[[ Record set open ]]

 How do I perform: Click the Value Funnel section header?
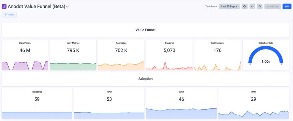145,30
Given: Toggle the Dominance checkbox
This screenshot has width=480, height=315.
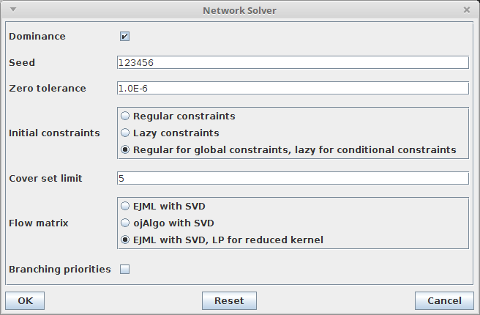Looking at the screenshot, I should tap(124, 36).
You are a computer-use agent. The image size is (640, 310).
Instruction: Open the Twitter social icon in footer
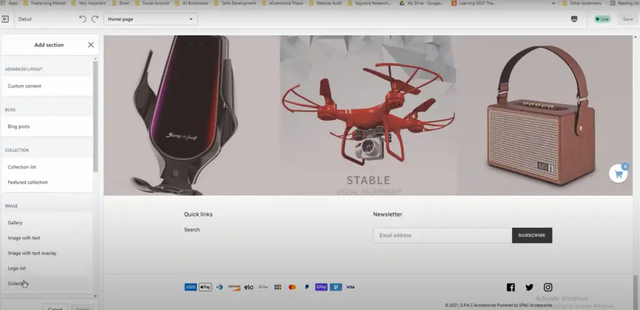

[[ Record set closed ]]
[[ Record set open ]]

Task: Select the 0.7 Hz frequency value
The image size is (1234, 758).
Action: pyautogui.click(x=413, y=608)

[[ Record set closed ]]

*What you are asked to do*
Exact copy, no pictures. Write out the lines in the entries above, starting with the line with "How do I perform: Click" and going on through the line with "Instruction: Open the", keeping both.

*Answer area*
 How do I perform: Click the Value Funnel section header?
145,30
Given: Toggle the Dominance checkbox
This screenshot has width=480, height=315.
Looking at the screenshot, I should tap(124, 36).
You are a computer-use agent. The image size is (640, 310).
Instruction: Open the Twitter social icon in footer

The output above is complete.